Report: Brits use Britney Spears songs to deter Somali pirates

LAS VEGAS, NV - MAY 22:  Singer Britney Spears performs during the 2011 Billboard Music Awards at the MGM Grand Garden Arena May 22, 2011 in Las Vegas, Nevada.  (Photo by Ethan Miller/Getty Images for ABC)

Britney Spears performs during the 2011 Billboard Music Awards in Las Vegas. No piracy was reported in the region. (Getty Images photo by Ethan Miller for ABC)

The U.S. Navy continues to rely on international partnerships, unified maritime standards and “best management practices” to combat piracy off the coast of Africa.

The British Merchant Navy has its own counterpiracy strategy. It involves decade-old pop hits by a former “X Factor” judge and soft-drink spokeswoman.

According to a Metro (UK) report quoting a Merchant Navy officer, British commercial vessels moving though the region blast Britney Spears hits toward any potential threats — a tactic that’s proved “so effective, the ship’s security rarely needs to resort to firing guns.”

Need to thwart a pirate attack and only have limited room on your iPod? The officer suggests “Baby One More Time” and “Oops! I Did It Again” as must-have tunes.

Music-as-weaponry didn’t begin with blaring Britney songs at would-be hijackers — the BBC reported on the use of heavy metal and children’s songs to break the will of Iraqi prisoners in 2003, for example.

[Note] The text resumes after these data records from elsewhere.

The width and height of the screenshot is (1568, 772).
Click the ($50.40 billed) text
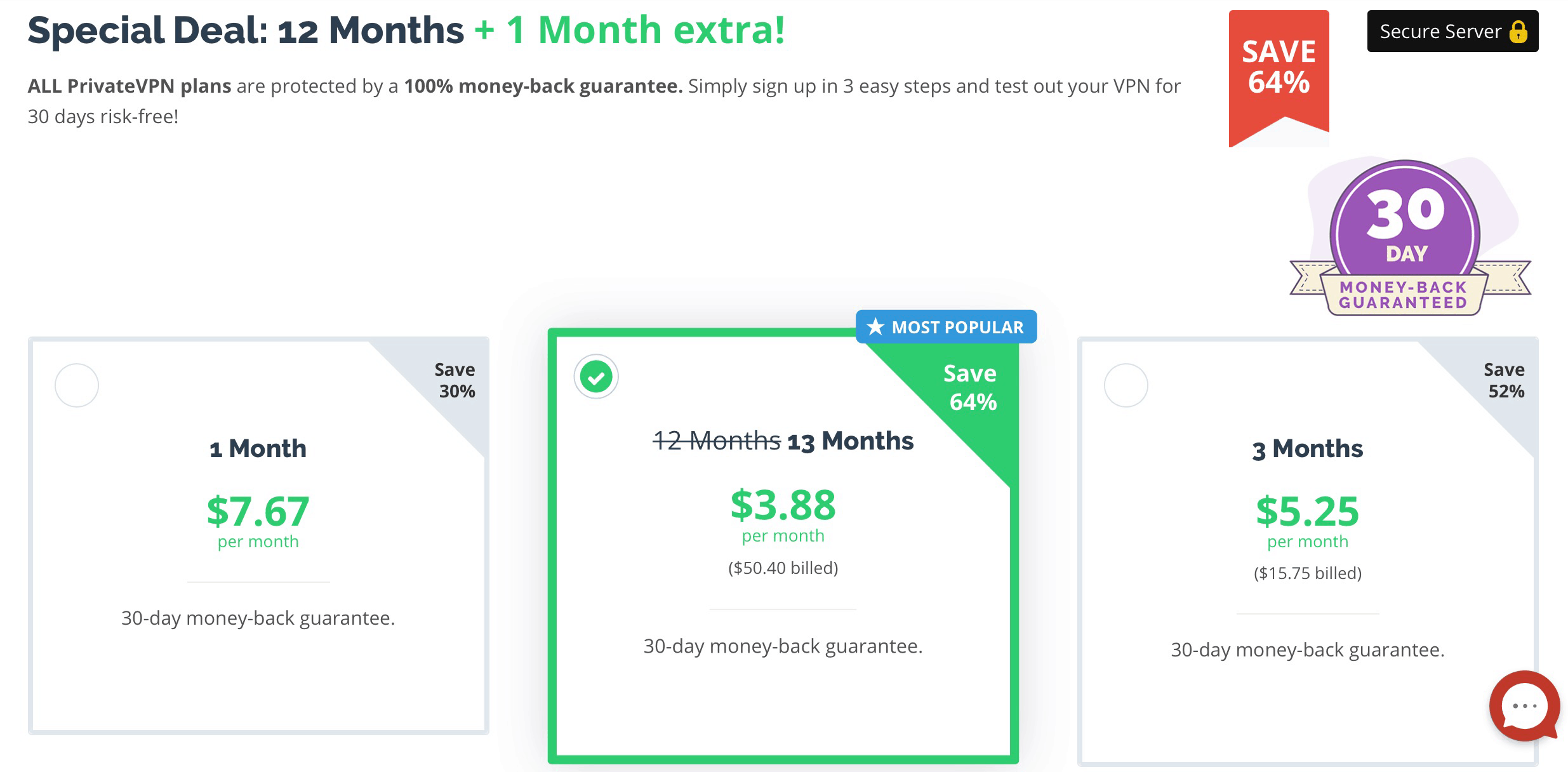[783, 568]
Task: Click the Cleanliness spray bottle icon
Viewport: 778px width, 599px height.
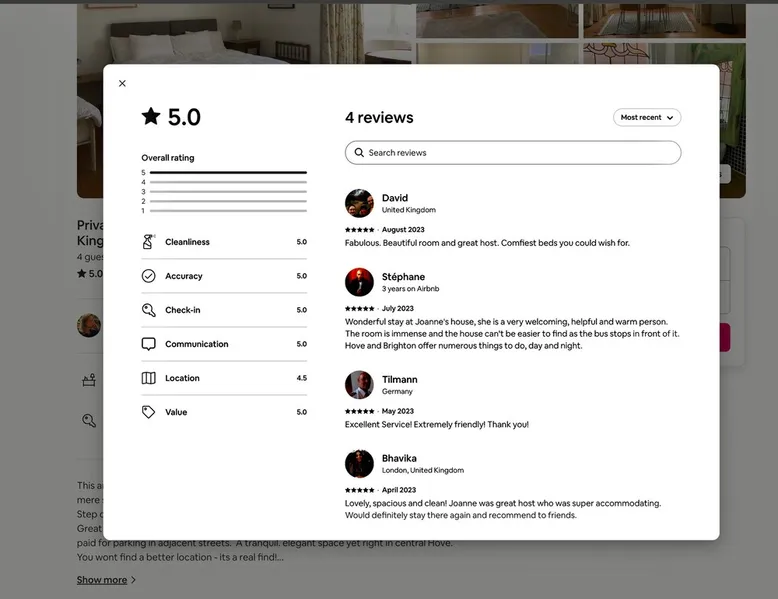Action: 148,242
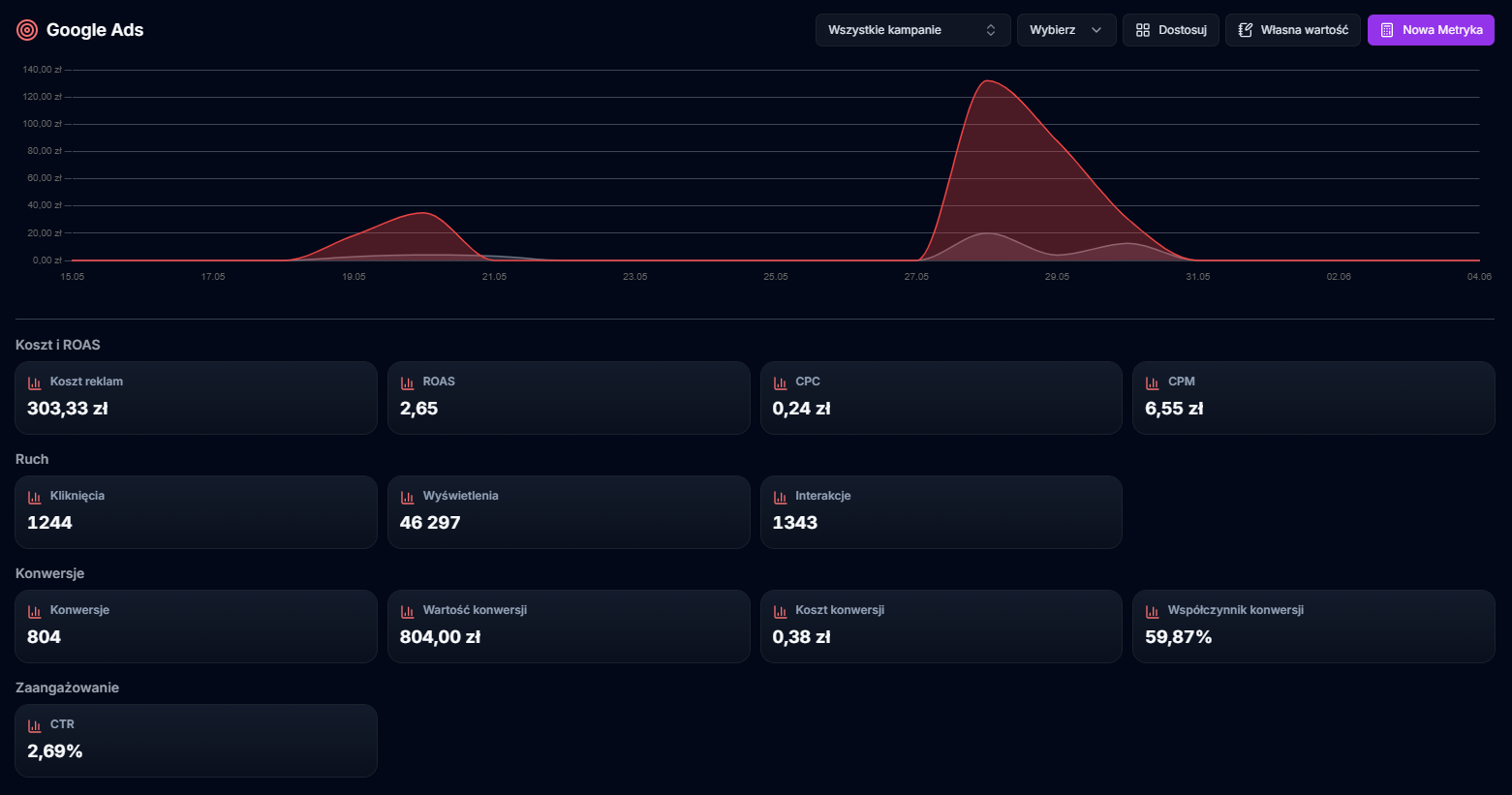1512x795 pixels.
Task: Click the chart icon beside Kliknięcia
Action: point(35,497)
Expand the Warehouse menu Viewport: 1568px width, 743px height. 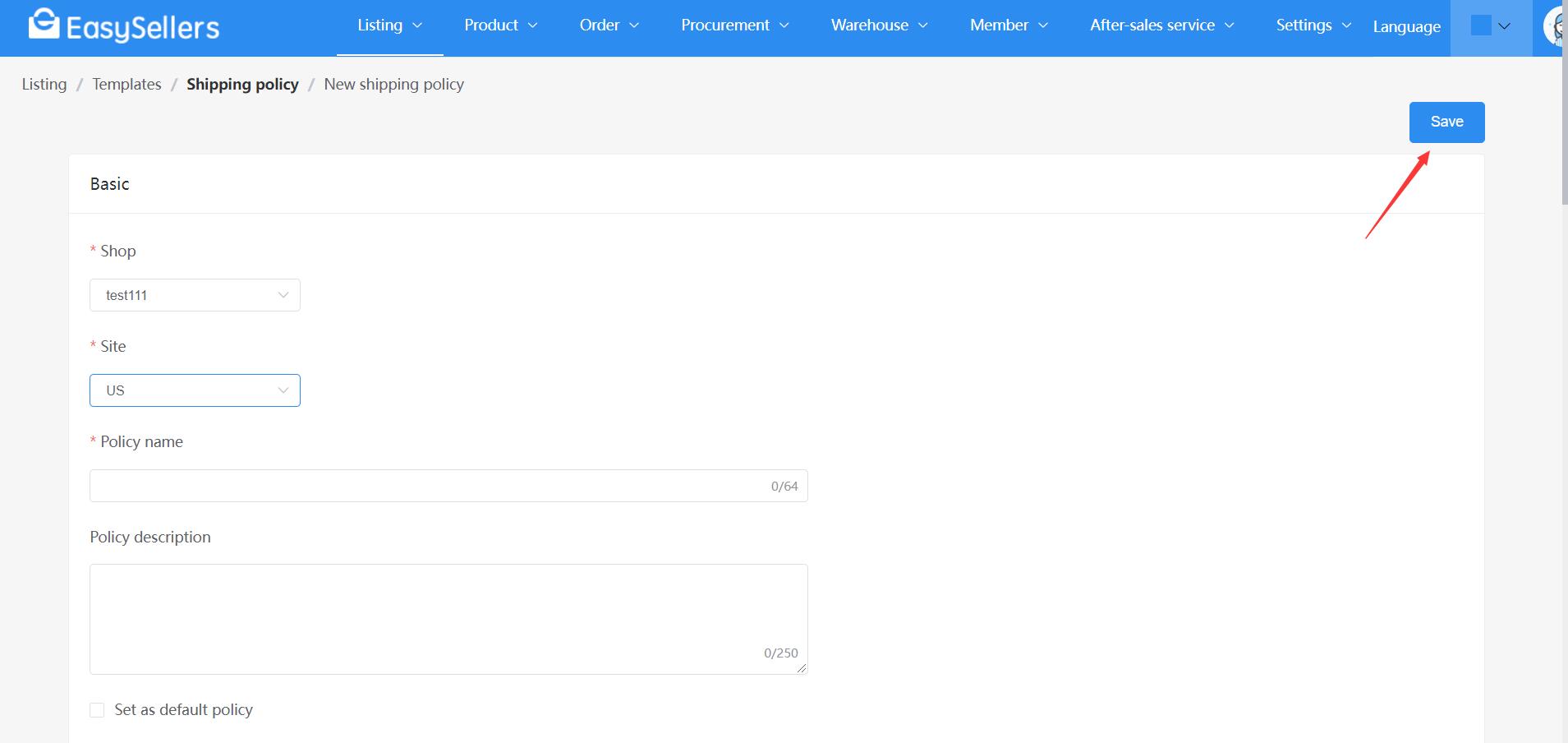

The U.S. military famously deployed songs in late 1989 during a standoff with former Panamanian dictator Gen. Manuel Noriega, who was holed up in the Vatican Embassy. While the use of heavy metal got the most attention in media reports, a U.S. Southern Command playlist posted at The George Washington University’s National Security Archive website shows the creativity of psy ops folks, with selections ranging from the direct (“Nowhere to Run” by Martha and the Vandelas) to the subtle (“Nowhere Man” by The Beatles) to the literal (Van Halen’s “Panama”) to the just plain ridiculous (“Hangin’ Tough” by New Kids on the Block).